--- 練習問題 ---
一覧のうち、「Open MakeMeFeelSoGood's avatar image」を含む行から「click(242, 251)」を含む行までを、指示文も含めてすべて書き直してください。その際、解答の座標の各数値に-99を加えて位置を移動させてください。

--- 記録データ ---
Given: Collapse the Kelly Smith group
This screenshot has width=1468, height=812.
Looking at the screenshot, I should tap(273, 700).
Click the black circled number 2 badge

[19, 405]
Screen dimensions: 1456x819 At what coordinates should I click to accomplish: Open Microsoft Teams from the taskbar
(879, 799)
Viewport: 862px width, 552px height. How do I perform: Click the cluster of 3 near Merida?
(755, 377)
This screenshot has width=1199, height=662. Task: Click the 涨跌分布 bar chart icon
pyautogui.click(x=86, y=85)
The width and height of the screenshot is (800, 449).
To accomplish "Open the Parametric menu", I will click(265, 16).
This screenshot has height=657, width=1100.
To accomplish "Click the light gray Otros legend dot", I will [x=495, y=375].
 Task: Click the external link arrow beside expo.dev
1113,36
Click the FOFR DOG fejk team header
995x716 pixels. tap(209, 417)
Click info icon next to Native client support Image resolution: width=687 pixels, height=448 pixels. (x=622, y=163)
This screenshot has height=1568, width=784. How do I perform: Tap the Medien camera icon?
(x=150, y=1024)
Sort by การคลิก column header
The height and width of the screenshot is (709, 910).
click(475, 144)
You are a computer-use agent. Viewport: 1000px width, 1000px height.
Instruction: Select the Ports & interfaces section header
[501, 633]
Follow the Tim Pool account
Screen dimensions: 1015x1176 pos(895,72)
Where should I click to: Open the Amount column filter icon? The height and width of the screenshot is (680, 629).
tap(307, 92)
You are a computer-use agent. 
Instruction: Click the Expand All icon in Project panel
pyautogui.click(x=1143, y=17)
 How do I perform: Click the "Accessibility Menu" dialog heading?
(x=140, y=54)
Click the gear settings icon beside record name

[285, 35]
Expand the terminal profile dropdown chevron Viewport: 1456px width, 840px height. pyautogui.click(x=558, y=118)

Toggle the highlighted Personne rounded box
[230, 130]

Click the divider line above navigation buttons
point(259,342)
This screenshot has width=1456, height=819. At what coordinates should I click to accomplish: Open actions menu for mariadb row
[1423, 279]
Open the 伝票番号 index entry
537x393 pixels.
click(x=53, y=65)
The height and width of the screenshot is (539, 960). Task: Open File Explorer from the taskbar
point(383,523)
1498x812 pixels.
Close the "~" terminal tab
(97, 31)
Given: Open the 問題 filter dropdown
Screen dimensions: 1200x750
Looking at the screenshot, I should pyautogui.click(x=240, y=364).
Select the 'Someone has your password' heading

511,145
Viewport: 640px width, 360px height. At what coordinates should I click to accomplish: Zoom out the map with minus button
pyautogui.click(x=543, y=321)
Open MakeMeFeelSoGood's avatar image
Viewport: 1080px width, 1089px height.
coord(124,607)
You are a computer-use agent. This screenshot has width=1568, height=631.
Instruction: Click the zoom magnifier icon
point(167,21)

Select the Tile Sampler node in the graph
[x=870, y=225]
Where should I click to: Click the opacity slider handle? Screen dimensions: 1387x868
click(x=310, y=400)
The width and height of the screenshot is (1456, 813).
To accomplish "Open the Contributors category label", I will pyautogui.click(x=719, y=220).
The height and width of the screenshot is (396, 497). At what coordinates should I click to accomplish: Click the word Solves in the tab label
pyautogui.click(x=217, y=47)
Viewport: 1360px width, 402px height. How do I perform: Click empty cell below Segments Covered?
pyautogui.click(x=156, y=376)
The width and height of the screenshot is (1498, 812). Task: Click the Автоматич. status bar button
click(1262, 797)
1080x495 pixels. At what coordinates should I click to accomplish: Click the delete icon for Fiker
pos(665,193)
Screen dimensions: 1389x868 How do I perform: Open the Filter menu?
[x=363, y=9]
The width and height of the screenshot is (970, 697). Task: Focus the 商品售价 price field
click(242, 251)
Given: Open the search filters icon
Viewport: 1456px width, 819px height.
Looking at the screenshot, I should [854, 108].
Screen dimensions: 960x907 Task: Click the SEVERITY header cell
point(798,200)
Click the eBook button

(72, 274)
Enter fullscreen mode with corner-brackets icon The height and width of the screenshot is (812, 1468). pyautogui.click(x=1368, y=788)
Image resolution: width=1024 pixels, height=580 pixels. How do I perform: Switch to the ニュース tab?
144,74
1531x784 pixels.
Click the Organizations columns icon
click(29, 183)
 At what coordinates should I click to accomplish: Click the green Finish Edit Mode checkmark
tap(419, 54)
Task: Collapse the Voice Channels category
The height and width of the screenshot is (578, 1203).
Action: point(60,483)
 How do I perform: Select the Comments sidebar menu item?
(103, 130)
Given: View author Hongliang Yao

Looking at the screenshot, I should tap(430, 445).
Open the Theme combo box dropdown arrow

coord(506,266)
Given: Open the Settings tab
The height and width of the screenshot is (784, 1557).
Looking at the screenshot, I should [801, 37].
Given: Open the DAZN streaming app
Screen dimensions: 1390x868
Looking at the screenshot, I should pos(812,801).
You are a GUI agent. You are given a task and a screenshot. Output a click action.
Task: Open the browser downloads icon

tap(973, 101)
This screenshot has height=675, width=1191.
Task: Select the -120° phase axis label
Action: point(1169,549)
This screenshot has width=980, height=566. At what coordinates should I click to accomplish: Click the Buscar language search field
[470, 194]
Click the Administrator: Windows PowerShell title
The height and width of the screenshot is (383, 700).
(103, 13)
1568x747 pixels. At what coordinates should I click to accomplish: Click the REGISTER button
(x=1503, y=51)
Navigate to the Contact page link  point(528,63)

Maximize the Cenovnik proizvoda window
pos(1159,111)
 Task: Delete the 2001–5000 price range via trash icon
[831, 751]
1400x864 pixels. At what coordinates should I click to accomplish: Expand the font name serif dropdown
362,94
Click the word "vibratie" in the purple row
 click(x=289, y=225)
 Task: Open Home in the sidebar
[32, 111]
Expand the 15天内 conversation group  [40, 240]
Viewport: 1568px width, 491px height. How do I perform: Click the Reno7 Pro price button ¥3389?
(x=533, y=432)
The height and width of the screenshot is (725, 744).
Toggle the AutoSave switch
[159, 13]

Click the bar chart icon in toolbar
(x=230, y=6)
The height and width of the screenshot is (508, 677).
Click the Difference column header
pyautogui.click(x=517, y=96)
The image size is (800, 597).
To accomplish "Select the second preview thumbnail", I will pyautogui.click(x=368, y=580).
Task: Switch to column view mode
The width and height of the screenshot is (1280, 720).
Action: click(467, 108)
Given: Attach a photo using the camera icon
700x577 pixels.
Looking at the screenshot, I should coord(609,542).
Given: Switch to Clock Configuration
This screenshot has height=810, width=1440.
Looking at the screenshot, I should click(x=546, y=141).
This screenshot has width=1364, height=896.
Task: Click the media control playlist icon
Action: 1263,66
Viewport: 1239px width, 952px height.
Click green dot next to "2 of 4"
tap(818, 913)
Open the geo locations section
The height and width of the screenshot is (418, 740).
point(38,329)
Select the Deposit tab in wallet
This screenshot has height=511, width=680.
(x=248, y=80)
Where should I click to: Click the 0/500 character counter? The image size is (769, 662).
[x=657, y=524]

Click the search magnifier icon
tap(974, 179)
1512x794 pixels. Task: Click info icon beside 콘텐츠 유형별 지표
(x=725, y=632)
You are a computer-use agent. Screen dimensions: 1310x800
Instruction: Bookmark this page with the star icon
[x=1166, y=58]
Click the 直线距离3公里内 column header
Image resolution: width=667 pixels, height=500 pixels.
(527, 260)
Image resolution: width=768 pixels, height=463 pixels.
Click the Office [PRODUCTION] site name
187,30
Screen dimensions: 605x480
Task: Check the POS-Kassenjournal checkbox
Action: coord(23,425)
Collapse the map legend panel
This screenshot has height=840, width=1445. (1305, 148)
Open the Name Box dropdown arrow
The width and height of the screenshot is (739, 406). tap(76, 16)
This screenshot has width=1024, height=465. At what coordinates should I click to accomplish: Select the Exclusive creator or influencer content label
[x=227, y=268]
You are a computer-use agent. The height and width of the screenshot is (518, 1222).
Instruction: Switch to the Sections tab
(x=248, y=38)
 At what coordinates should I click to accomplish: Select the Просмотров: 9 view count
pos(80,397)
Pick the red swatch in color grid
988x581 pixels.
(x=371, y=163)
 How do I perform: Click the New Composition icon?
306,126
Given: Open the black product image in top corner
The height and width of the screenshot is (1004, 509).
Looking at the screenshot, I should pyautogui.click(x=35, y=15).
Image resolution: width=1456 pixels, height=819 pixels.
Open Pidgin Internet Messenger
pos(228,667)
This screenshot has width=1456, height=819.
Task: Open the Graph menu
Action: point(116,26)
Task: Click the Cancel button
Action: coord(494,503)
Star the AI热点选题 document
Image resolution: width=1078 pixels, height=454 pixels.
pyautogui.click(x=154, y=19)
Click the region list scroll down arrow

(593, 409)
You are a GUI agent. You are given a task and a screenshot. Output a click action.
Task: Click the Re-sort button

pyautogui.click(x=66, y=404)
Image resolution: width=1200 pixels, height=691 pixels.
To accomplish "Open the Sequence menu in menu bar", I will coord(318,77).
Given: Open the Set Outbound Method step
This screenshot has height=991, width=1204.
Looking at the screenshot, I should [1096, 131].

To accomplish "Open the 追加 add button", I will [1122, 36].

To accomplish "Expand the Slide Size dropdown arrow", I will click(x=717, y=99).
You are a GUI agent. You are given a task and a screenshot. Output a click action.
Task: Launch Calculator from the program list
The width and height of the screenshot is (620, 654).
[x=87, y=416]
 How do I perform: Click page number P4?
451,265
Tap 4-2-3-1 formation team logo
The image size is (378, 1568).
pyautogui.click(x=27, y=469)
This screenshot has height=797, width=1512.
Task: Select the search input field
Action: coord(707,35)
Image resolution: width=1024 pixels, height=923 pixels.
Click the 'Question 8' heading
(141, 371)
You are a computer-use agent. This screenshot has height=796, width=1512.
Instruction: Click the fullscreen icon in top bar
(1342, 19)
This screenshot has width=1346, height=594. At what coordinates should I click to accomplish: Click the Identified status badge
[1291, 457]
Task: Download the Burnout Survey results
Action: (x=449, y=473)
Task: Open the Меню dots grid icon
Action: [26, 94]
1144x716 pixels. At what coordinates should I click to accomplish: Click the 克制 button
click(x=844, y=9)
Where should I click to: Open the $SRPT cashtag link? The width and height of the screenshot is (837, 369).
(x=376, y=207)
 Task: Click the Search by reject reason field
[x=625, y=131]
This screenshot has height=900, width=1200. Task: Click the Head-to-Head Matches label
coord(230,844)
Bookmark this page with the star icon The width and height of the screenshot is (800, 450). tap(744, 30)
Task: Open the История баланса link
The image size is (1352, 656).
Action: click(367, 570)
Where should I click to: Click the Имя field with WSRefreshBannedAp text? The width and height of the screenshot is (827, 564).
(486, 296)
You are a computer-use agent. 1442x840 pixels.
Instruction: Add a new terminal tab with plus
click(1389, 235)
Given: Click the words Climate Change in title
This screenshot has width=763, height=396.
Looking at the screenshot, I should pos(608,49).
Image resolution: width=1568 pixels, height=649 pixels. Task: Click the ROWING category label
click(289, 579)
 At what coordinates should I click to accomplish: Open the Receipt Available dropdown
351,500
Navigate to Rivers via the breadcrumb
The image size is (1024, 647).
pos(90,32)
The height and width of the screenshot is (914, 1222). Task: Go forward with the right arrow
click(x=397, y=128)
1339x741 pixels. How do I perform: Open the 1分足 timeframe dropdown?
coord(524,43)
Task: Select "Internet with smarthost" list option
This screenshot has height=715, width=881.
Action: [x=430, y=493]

--- 練習問題の解答 ---
Open MakeMeFeelSoGood's avatar image
Viewport: 1080px width, 1089px height.
coord(25,508)
You are a computer-use agent. This screenshot has width=1568, height=631.
Instruction: Click the zoom magnifier icon
point(68,-78)

Select the Tile Sampler node in the graph
[x=771, y=126]
Where should I click to: Click the opacity slider handle? Screen dimensions: 1387x868
click(x=211, y=301)
The width and height of the screenshot is (1456, 813).
To accomplish "Open the Contributors category label", I will pyautogui.click(x=620, y=121).
The height and width of the screenshot is (396, 497). At what coordinates should I click to accomplish: Click the word Solves in the tab label
pyautogui.click(x=118, y=-52)
Viewport: 1360px width, 402px height. How do I perform: Click empty cell below Segments Covered?
pyautogui.click(x=57, y=277)
The width and height of the screenshot is (1498, 812). Task: Click the Автоматич. status bar button
click(1163, 698)
1080x495 pixels. At what coordinates should I click to accomplish: Click the delete icon for Fiker
pos(566,94)
Screen dimensions: 1389x868 How do I perform: Open the Filter menu?
[x=264, y=-90]
The width and height of the screenshot is (970, 697). Task: Focus the 商品售价 price field
click(143, 152)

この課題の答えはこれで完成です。